With society becoming more and more ambiguous about morality and the place of spirituality within the confines of the classroom, Schultz said Christians should step up to the plate and start talking about how the church will instill those values in the children. That involves more than just giving children a replica of secular schooling within the confines of the church. To Schultz, it’s the difference between modifying behavior for the short term and focusing on forming beliefs based on God’s Word that will prepare a child for life.

“Whether they are in Christian schools or in public schools,” Graham said kids “see plenty of the world.” By looking more seriously and aggressively at establishing schools that participate in the discipleship process, Graham believes the tide could be turned.

“Kingdom education is like planting an orchard,” explained Ed Gamble, the former headmaster of First Baptist Church of Orlando’s First Academy and now executive director of the Southern Baptist Association of Christian Schools based in Frisco, Texas. “The big crop is down the road. We teach children to function in the Kingdom, not to just be good little girls and boys.”

Keeping that biblical assignment of training children in the hands of the parents is tough, Gamble admitted. “Historically, professional educators are the pros,” he said.

“God did not give professional educators children,” Gamble said in an interview with the Southern Baptist Texan, newsjournal of the Southern Baptists of Texas Convention. “He gave children to parents and they are the ones whom God holds accountable for the way their children turn out.”

Gamble encourages parents to draw from a host of godly influences for help in educating their children.

“We’re asking them to participate by mentoring, nurturing and creating an extended family. You need someone else looking out for your kid when you aren’t around. When we Kingdom educate our kids, then everyone is expected to join in that in a biblical way,” he said.

Some critics of public education go so far as to urge parents to remove their children from such schools in order to send a message to government entities and educational leaders. As a former high school teacher and administrator, Schultz is concerned that many of these groups spark debates that will erect barriers and further polarize participants.

The point is not to simply shift students from one school setting to another, he said, but to grasp the reason for emphasizing the Bible as the basis of learning. “I don’t tell all parents what to do,” Schultz said in an earlier Baptist Press interview. “They have to search the Scriptures.

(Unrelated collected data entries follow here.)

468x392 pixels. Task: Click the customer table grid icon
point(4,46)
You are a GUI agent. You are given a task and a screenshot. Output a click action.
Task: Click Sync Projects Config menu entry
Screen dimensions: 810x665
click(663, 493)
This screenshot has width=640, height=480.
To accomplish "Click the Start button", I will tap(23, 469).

It’s up to them. We’ll give them the resources to help. But we’re fooling ourselves to think that we can overcome what’s done in six hours a day, five days a week, in one Sunday School class.”

While others argue that Christian parents should keep their children in public schools as a means of adding salt and light to the culture, Schultz said, “I think it’s out of context to keep our kids in a system where they’ll develop a secular mindset and tell them they’re salt and light. You’ve got to train them. Just because a 5-year-old is saved, it doesn’t mean you send him into spiritual battle.”

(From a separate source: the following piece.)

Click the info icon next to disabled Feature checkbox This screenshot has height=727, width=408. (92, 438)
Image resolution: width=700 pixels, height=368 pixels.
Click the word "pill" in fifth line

Gamble argues that the process of integrating learning into faith is better achieved in a Christian school. “It is more difficult in algebra than English literature, but in math you talk about order, which can be illustrated scripturally. What if we teach children both to balance their checkbooks — scholarship — and also to use their resources in ministry and missions — wisdom? This is the integration of learning into faith rather than faith into learning. Faith is the base.”

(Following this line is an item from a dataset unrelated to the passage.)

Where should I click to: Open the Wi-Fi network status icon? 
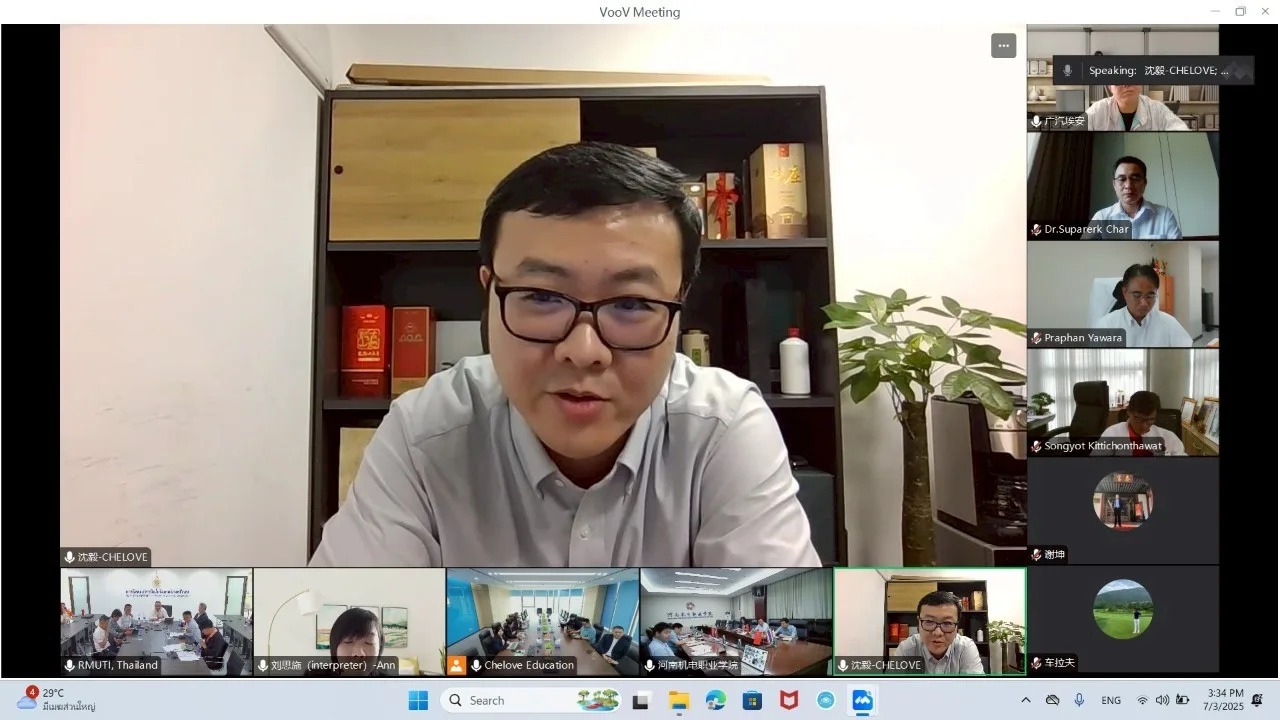click(1142, 700)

Gamble predicted, “The Christian school movement in our churches is going to take the denomination by storm in the next 10 to 15 years. By the end of that time it will be as unusual to find a church that is not sponsoring or supporting a Christian school and a home school network as it is today to find a church that does not have a Sunday School program.

“This movement and the homeschool movement together are going to radically reshape the way America does school in the next two decades.”